I'd like to clarify the topic statement.
In many sources on the internet the terms:
ICW (in common with)
and
Triangulation
are used in the same sense and are used equally. This is wrong!
ICW is a term that is especially used by FTDNA in their chromosome browser. Many people are assuming that because three people (let's name them A - which is yourself, B and C) are in-common-with each other that also automatically means they triangulate as well.
To clarify the term triangulation. It refers to a group of three individuals (they shouldn't be closely related like 1-2 generations) that are all matching at the same locus (location on a chromosome) with overlapping matching segments between them (they can start/end sometimes earlier or later than with others in the group but they must overlap). Triangulation is the only method to identify an ancestral segment that was given down from a common ancestor that all individual in this one triangulation group are descendants from.
What the ICW is only saying is that these individuals match each other. While you can see where you are (A) are matching B and also where you match C, there is no way you (alone) can see where B and C match each other (not on FTDNA or AncestryDNA - it's possible to see this on 23andme and on GEDmatch).
There is a likelihood that indeed all three of them match at the same locus but without the information been given by either B or C to you (A) where they match each other it's impossible to tell 100% sure.
So please contact B and C and ask them for this information and don't assume a triangulation!
I do have one comment from Doris Wheeler where she has a specific example where cousins from her maternal and paternal side are put into one ICW group by FTDNA but the resulting matching segments are on different loci (as proven by analysis on GEDmatch). Dr. Tim Janzen also stated that ICW is especially bad to use in "endogamous populations such as Mennonites or Jews because such groups generally share DNA segments with most other people with that ancestry."
I further refer to the following comment in this G2G thread by Darlene (http://www.wikitree.com/g2g/201219/dna-matches-how-do-you-spread-your-sheet?show=201700#c201700): "I recommend DNAGedcom.com in addition to Genome Mate.
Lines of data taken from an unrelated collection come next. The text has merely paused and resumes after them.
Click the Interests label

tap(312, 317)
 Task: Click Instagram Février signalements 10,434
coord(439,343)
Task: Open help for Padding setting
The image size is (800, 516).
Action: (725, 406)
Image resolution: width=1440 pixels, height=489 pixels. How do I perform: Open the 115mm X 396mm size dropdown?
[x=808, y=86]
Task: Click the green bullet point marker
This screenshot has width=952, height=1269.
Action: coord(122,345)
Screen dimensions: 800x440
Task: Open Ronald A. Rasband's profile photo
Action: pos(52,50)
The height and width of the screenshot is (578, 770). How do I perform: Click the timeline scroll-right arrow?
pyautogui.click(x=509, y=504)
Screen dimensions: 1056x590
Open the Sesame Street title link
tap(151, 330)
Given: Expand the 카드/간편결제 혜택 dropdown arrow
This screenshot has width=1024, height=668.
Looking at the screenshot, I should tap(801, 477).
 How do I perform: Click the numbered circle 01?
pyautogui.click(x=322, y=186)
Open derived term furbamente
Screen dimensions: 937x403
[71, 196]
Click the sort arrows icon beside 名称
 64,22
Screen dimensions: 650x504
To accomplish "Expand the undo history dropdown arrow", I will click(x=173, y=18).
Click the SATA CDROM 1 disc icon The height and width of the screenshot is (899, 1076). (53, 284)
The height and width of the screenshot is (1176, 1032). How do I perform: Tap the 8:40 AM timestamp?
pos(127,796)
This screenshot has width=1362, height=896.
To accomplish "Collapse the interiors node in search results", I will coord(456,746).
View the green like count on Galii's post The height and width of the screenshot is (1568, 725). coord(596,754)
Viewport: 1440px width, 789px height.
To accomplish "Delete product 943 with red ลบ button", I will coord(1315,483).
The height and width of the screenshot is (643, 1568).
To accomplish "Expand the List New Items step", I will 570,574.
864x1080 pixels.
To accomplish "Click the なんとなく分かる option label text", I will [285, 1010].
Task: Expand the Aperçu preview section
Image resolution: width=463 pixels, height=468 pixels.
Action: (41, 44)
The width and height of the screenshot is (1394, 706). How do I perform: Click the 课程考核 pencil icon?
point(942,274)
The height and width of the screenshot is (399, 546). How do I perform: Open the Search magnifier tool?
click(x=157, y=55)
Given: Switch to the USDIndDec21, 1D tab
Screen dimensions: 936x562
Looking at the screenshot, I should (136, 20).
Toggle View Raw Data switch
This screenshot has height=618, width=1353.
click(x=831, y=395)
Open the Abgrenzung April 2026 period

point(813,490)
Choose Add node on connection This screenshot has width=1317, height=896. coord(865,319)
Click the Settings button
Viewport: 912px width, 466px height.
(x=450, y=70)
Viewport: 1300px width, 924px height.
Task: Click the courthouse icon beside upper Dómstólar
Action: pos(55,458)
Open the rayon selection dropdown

It helps you identify triangulated matches from Gedmatch and FTDNA"
I would like to clarify that based on the data that is available for downloading at FTDNA and AncestryDNA there is only one way to do triangulation, which is by downloading the raw DNA data from both sites to a tool like GEDmatch!
No tool in the world can work on insufficient data and do triangulation, as such the statement on DNAGedcom's page about the ADSA tool is wrong and misleading: "The Autosomal DNA Segment Analyzer (ADSA) is a tool that takes your data from Family Tree DNA or GEDMATCH and constructs tables that include match and segment information as well as a visual graph of overlapping segments, juxtaposed with a customized, color-coded In-Common-With (ICW) matrix that will permit you to triangulate matching segments without having to look in multiple spreadsheets or on different web pages."
I've asked Rob Warthen from DNAGedcom to change that misleading statement and clarify it. Again, it's not a fault of the ADSA tool, it's because FTDNA (and Ancestry) don't provide enough detailed information from their screens to do triangulation!
The only DTC DNA testing company that currently provides this information is 23andme. It also has the only tool to do triangulation with up to 5 people directly on their website (the Family Inheritance: Advanced tool).
tl;dr
Hope this G2G post clarifies that:
ICW <> triangulation
and that no tool can do triangulation without detailed data (meaning matching chromosome, with overlapping start and end position between all matching individuals).